***** 데이터 모음 *****
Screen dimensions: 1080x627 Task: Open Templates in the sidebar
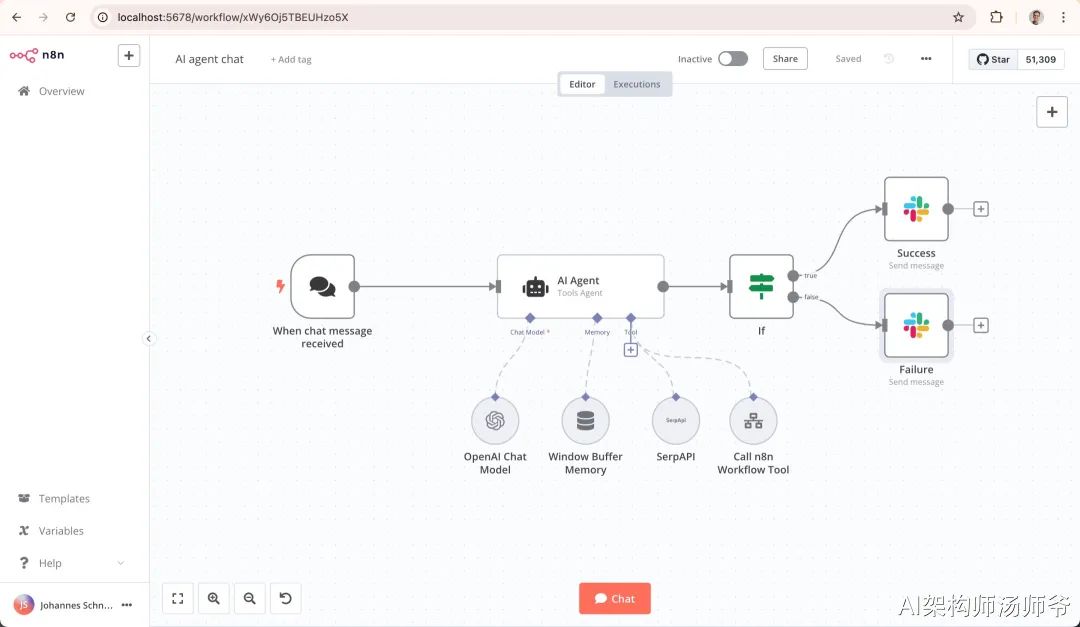click(63, 498)
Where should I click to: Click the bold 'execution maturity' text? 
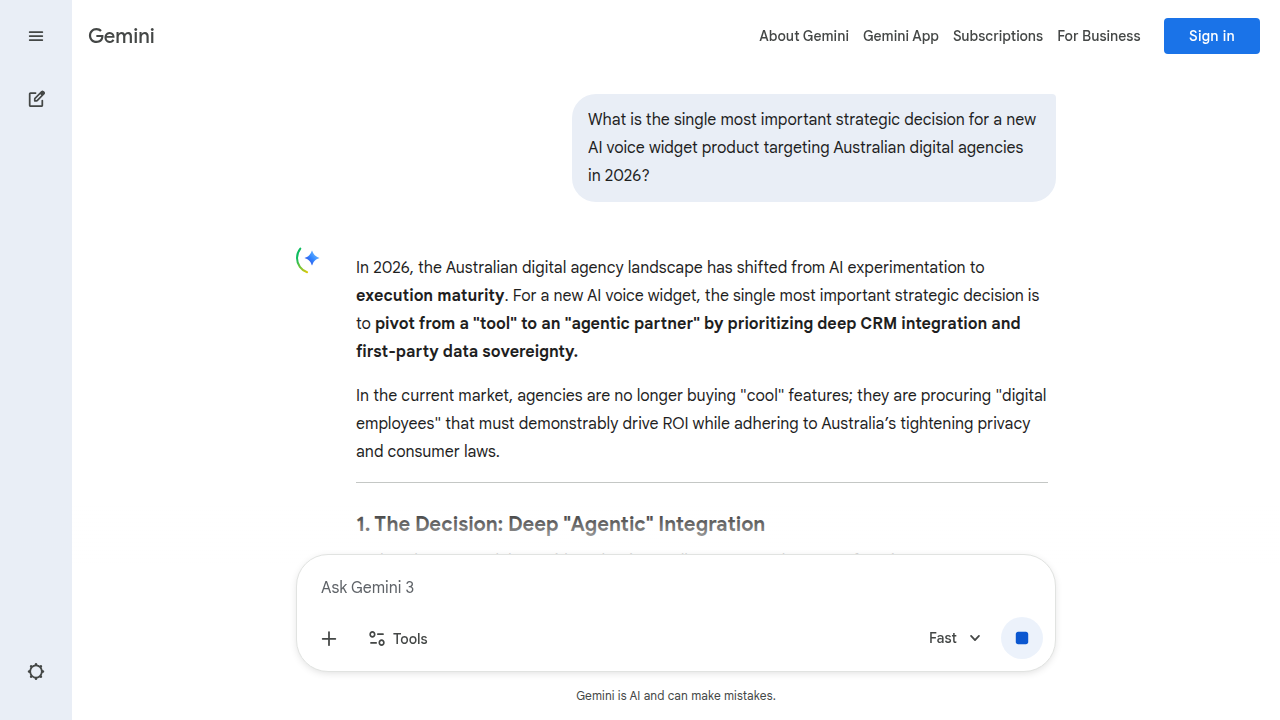(430, 296)
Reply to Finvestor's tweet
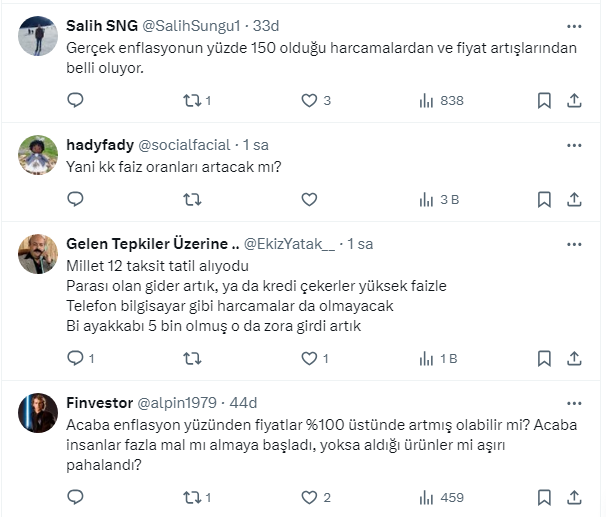Screen dimensions: 606x517 click(75, 497)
*****
위의 모든 행에서 "tweet"를 "post"로 바꿔 다시 적고, 나머지는 그대로 두세요. 그림은 빼고 적어 주세요.

아래 결과:
Screen dimensions: 1080x627 Task: Open Templates in the sidebar
click(63, 498)
Where should I click to: Click the bold 'execution maturity' text? 
(430, 296)
Reply to Finvestor's post
Screen dimensions: 606x517 click(75, 497)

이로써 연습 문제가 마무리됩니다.